Activity: Looking at the listing below, retype exactly the lines starting at the one containing "Instruction: Click the" and ending at the one containing "You are a computer-use agent. Screen", both included, and nothing else.

Task material:
▬▬▬▬▬▬
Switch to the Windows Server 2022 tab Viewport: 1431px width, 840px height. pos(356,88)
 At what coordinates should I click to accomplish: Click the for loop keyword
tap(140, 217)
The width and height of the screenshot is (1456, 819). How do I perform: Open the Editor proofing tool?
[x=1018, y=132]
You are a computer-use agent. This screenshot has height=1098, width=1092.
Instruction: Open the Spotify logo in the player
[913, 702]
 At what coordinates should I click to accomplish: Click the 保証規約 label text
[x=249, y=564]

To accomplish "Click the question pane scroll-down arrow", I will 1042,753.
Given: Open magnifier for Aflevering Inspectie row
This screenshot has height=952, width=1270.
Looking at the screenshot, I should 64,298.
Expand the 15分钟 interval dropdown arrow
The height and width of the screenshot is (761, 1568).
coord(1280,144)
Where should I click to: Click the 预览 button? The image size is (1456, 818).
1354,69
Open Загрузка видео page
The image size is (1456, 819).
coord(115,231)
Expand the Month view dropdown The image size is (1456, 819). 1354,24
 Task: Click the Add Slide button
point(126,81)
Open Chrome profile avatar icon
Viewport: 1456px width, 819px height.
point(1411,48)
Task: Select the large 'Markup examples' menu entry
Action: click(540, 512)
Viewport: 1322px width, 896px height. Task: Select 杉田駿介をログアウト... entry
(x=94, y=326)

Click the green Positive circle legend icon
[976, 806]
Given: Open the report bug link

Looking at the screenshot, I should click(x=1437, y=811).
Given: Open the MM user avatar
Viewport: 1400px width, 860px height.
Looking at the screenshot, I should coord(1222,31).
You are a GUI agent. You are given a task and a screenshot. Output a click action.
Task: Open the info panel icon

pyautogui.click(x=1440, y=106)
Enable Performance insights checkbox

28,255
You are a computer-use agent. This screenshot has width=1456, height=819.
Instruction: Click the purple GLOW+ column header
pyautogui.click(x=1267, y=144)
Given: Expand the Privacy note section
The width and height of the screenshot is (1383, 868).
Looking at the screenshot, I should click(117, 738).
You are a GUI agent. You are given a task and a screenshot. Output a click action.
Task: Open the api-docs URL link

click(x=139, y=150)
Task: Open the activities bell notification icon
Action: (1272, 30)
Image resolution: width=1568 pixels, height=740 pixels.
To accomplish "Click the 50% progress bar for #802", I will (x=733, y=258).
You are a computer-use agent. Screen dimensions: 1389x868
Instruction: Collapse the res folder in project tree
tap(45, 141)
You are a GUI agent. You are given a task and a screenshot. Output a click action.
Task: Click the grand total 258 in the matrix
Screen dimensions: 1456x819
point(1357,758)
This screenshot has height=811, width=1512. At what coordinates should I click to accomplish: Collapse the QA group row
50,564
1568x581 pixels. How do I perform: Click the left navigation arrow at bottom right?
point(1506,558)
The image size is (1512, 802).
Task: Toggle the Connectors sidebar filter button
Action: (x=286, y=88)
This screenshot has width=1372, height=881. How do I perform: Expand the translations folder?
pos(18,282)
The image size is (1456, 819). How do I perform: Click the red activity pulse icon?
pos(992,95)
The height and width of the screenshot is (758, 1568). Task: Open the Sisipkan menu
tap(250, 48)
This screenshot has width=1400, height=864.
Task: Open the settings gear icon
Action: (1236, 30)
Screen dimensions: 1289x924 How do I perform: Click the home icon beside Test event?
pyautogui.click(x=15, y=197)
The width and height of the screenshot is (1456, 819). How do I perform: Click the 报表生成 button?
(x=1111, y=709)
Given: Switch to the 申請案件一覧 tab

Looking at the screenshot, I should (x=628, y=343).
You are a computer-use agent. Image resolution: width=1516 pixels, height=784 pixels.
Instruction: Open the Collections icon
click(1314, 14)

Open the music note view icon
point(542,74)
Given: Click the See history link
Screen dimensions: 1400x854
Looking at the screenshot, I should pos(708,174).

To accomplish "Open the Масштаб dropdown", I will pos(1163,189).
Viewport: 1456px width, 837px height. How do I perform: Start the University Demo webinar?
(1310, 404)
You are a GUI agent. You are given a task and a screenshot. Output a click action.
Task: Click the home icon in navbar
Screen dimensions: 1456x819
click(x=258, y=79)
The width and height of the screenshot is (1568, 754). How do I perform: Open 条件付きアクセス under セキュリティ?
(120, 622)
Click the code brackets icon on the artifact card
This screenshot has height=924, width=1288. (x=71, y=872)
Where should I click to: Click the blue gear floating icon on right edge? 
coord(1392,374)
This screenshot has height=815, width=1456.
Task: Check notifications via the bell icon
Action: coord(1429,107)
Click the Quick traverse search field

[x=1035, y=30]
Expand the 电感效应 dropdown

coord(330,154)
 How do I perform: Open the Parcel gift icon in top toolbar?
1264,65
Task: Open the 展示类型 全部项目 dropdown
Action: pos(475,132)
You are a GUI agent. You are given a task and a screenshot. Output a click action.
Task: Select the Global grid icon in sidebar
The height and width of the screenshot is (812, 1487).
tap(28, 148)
▬▬▬▬▬▬
Problem solution:
Instruction: Click the purple GLOW+ column header
pyautogui.click(x=1267, y=144)
Given: Expand the Privacy note section
The width and height of the screenshot is (1383, 868).
Looking at the screenshot, I should click(117, 738).
You are a GUI agent. You are given a task and a screenshot. Output a click action.
Task: Open the api-docs URL link

click(x=139, y=150)
Task: Open the activities bell notification icon
Action: (1272, 30)
Image resolution: width=1568 pixels, height=740 pixels.
To accomplish "Click the 50% progress bar for #802", I will (x=733, y=258).
You are a computer-use agent. Screen dimensions: 1389x868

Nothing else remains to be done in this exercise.